- _Records supplied_:

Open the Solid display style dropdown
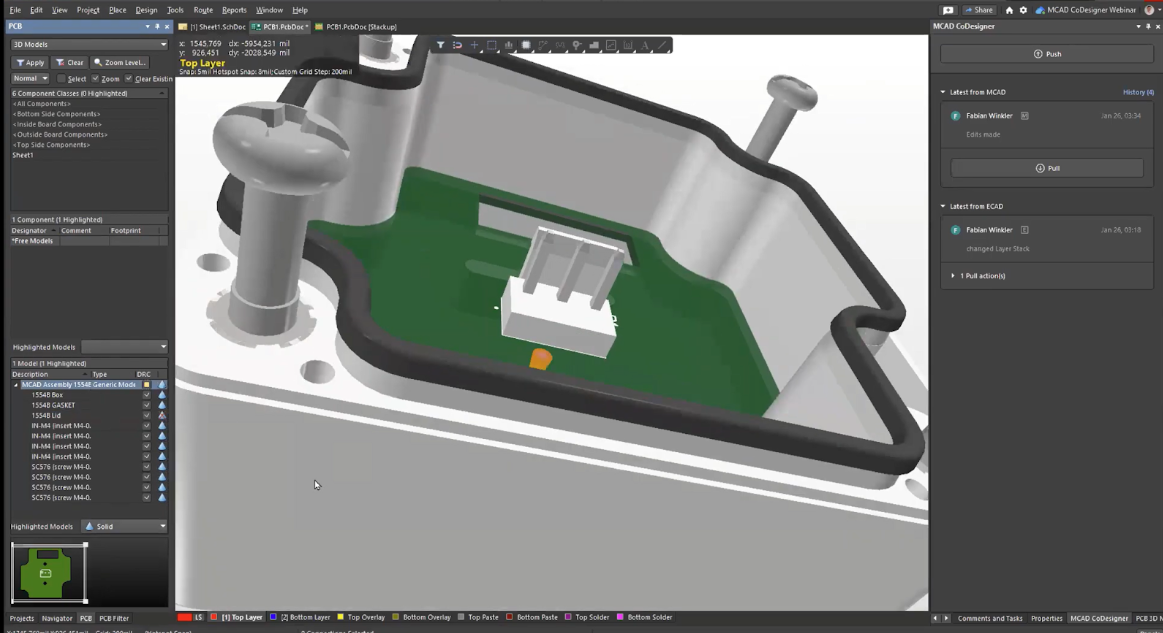Viewport: 1163px width, 633px height. [125, 526]
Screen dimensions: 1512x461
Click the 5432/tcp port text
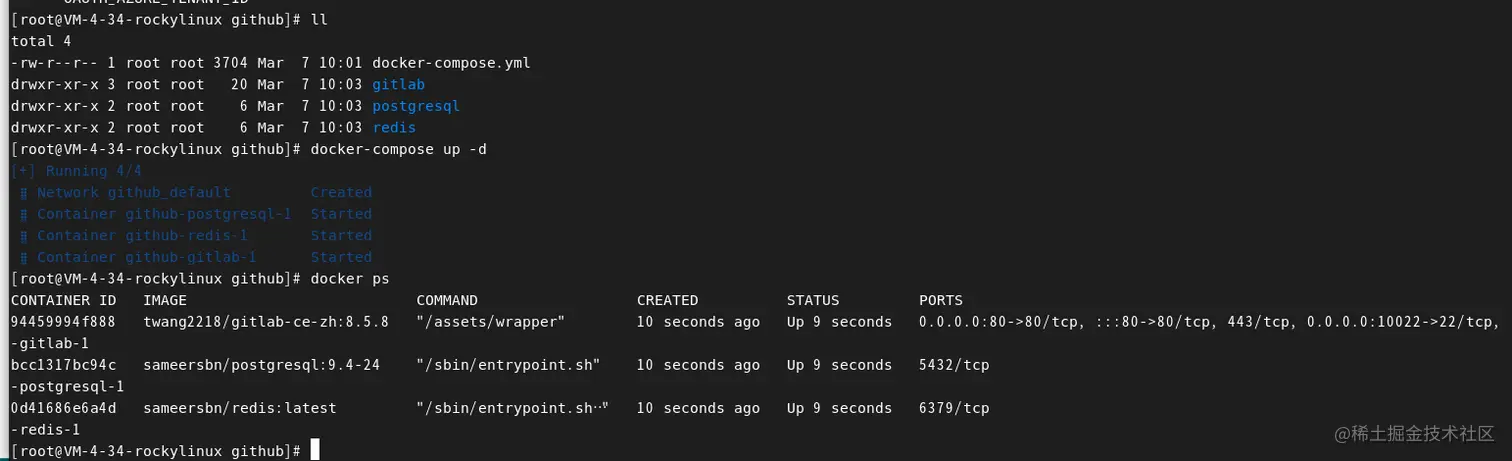click(954, 365)
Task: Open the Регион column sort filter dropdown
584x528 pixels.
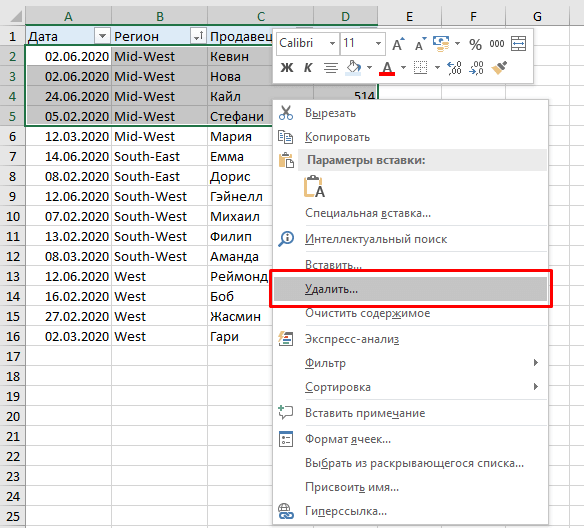Action: click(x=199, y=36)
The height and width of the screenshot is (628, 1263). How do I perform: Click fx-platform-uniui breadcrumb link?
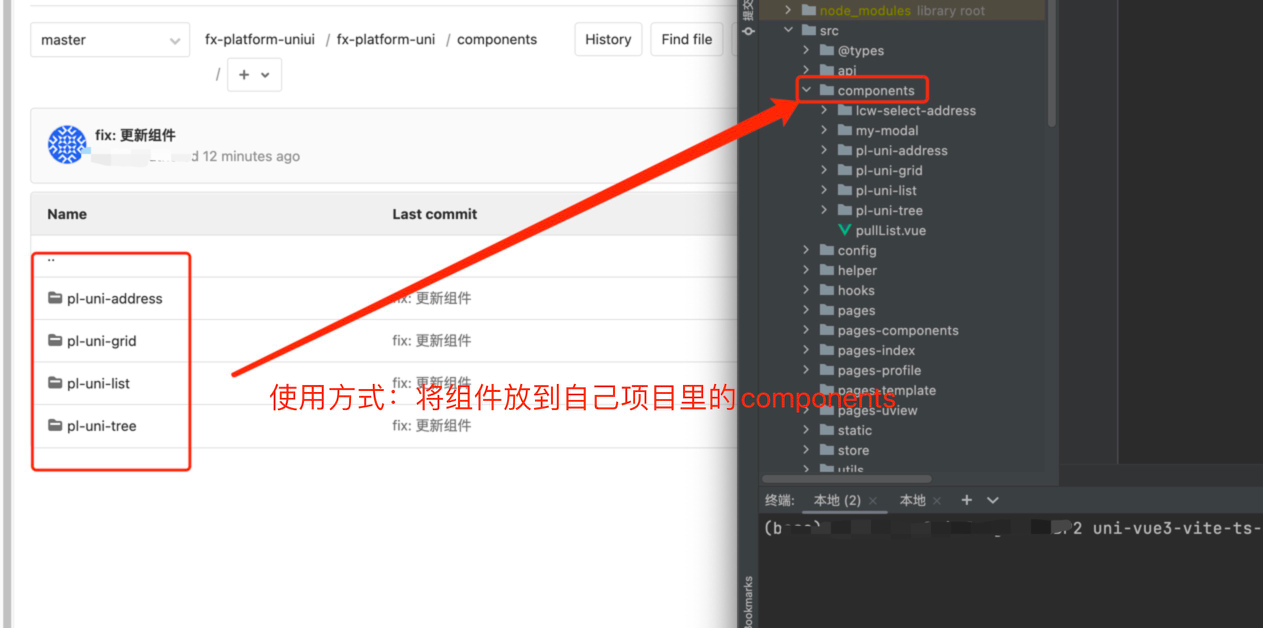tap(260, 40)
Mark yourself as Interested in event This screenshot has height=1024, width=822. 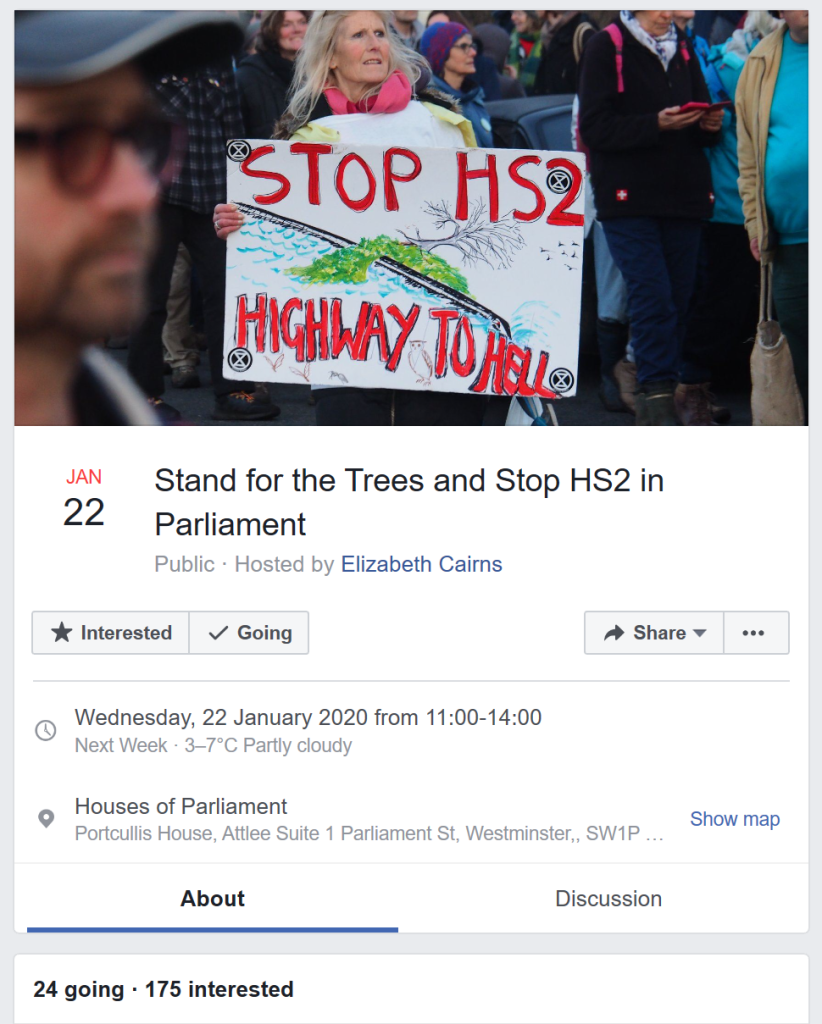(110, 633)
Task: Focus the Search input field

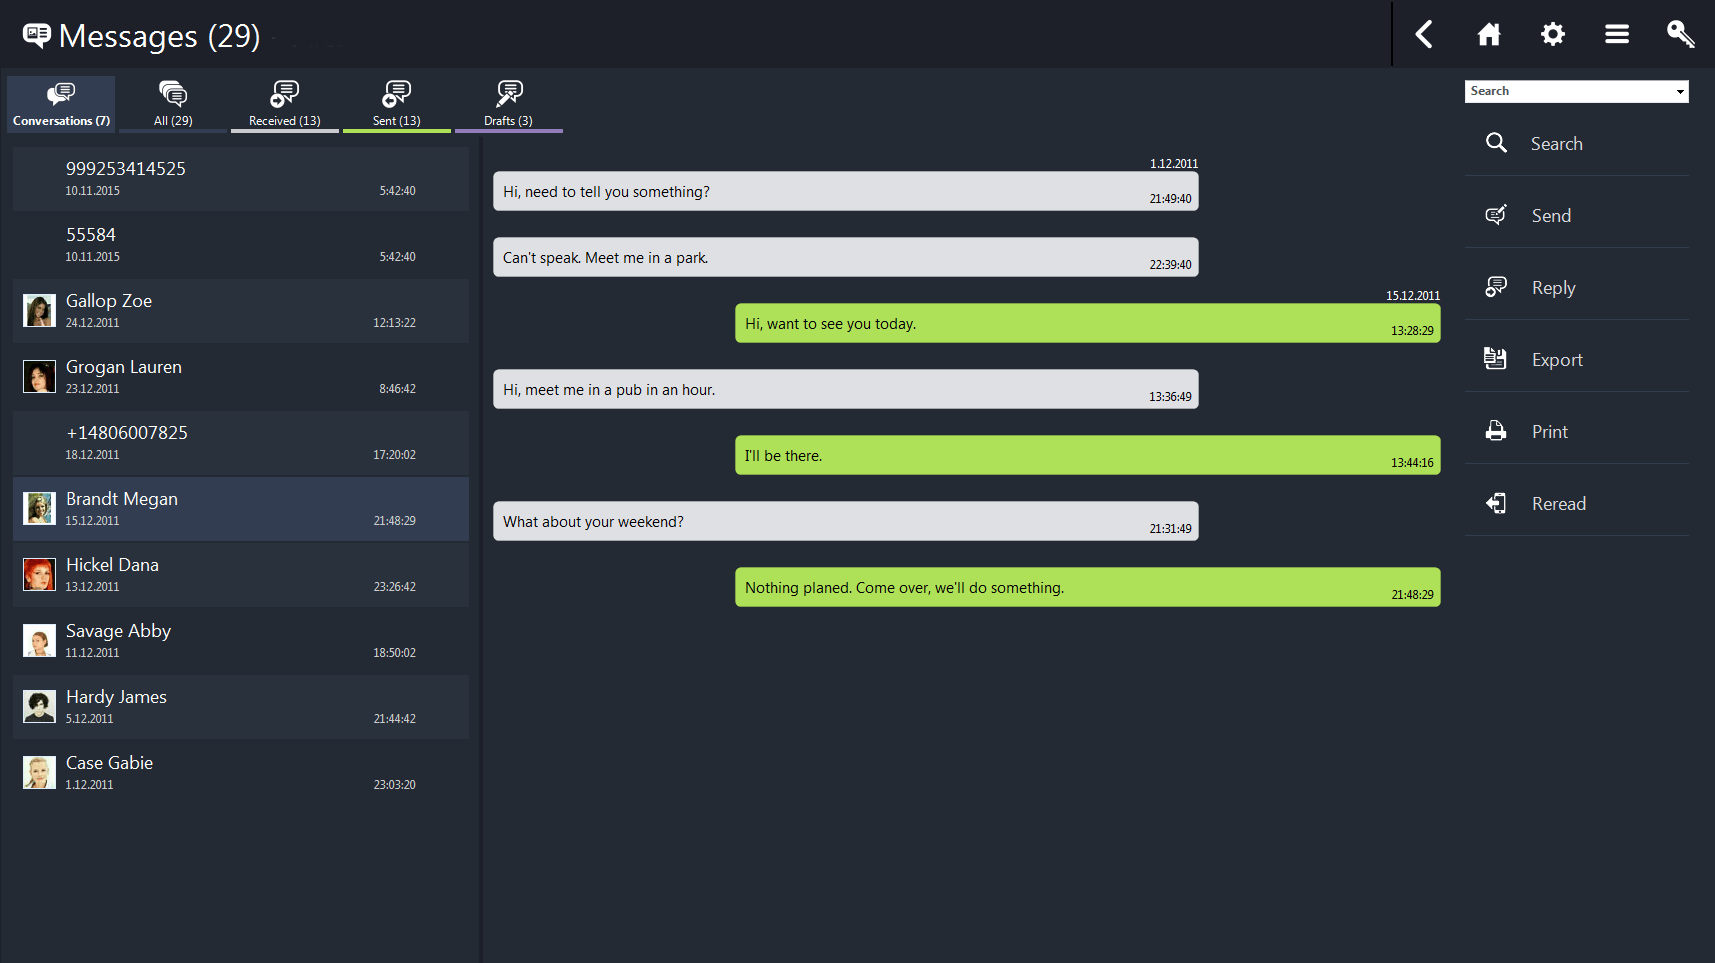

- _What is needed_:
Count how many lines in the data contain the word "Task", giving the number without comment.

- _Expected output_:
2